Often - dysmenorrhea, ejaculation disorder, erectile dysfunction, prostatitis, genital pain in male patients; uncommon - ejaculation failure, irregular menstrual cycle, orgasm disorder; rare - priapism.

General Disorders and Administration Site Conditions

Often - asthenia, fatigue, apathy, chills, feeling of unease, irritability; uncommon - feeling of cold, chest pain (see the section "Special Instructions").

Laboratory and Instrumental Investigations

Very often - elevated blood pressure3, increased heart rate3; often - decreased body weight.

1Also includes upper abdominal pain, discomfort in the stomach, abdominal discomfort, and discomfort in the epigastrium.

2Includes sleep disturbances, nighttime sleep disturbances, and early morning awakening.

3The results of heart rate and blood pressure indicators are given according to the baseline vital signs.

4Includes anaphylactic reactions and angioedema.

*See the section "Special Instructions".

**See the sections "Interaction with Other Medicinal Products and Other Types of Interactions" and "Special Instructions".

Slow Metabolizers (SM) CYP2D6

The following adverse reactions were observed in at least 2% of patients who are slow metabolizers (SM) CYP2D6, and their frequency was statistically significantly higher in SM patients compared to patients who are fast metabolizers (FM) CYP2D6: blurred vision (3.9% SM, 1.3% FM), dry mouth (34.5% SM, 17.4% FM), constipation (11.3% SM, 6.7% FM), feeling of unease (4.9% SM, 1.9% FM), decreased appetite (23.2% SM, 14.7% FM), tremor (5.4% SM, 1.2% FM), insomnia (19.2% SM, 11.3% FM), sleep disorders (6.9% SM, 3.4% FM), sleep disturbances (5.4% SM, 2.7% FM), early morning awakening (3% SM, 0.9% FM), urinary retention (5.9% SM, 1.2% FM), erectile dysfunction (20.9% SM, 8.9% FM), ejaculation disorder (6.1% SM, 2.2% FM), hyperhidrosis (14.8% SM, 6.8% FM), cold extremities (3% SM, 0.5% FM).

Shelf Life

3 years.

Storage Conditions

Store in the original packaging in a place inaccessible to children. No special storage conditions are required.

Packaging

For 10 mg capsules: 7 capsules in a blister pack; 1 blister pack in a carton.
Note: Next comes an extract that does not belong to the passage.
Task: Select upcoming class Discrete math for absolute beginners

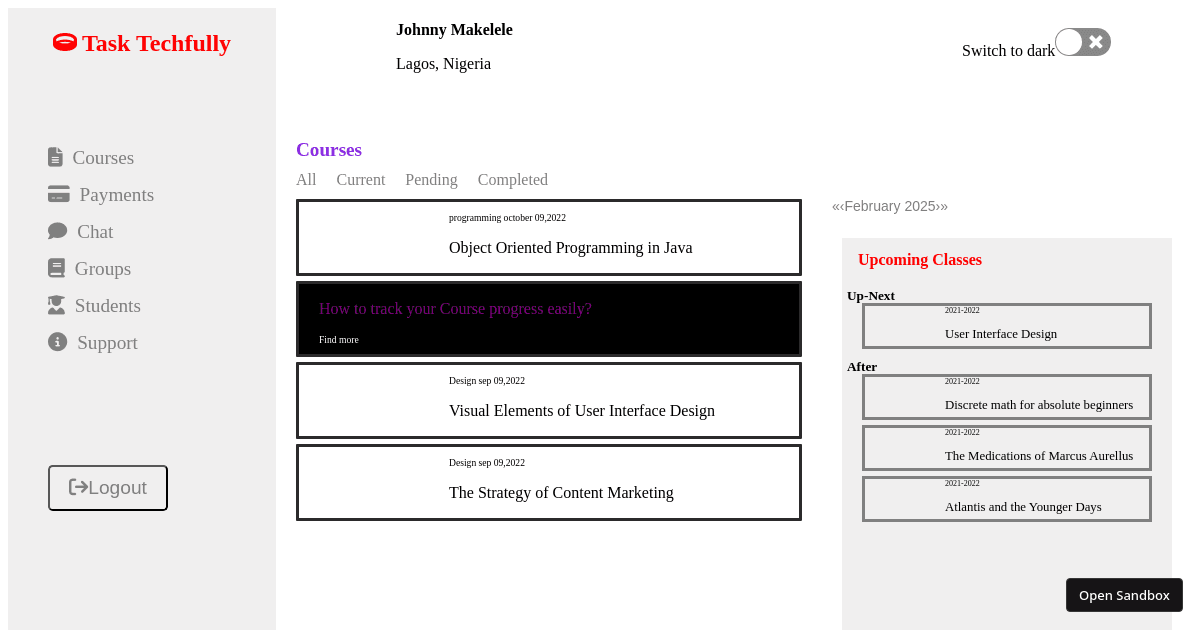Action: 1038,404
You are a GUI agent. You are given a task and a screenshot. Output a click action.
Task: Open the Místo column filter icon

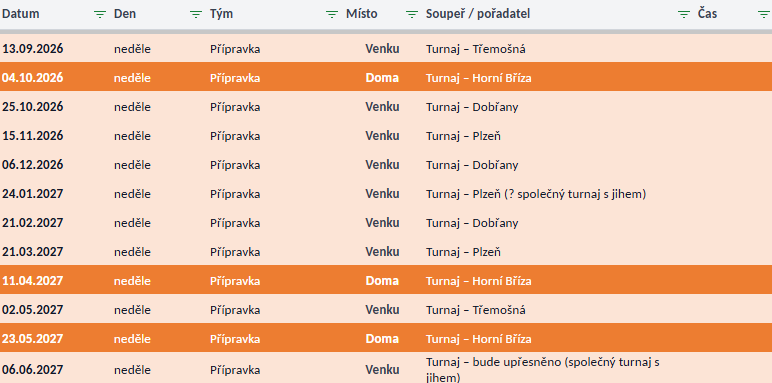coord(412,14)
For 18 mg, 25 mg, and 40 mg capsules: 7 capsules in a blister pack; 1 or 2 blister packs in a carton.

Release Category

By prescription.

Manufacturer

PHARMATHEN INTERNATIONAL S.A.

PHARMATHEN S.A.

Manufacturer's Location and Address of Business

Industrial Park Sapes, Prefecture Rodopi, Block No. 5, Rodopi 69300, Greece.

Dervenakion 6, Pallini Attica 15351, Greece.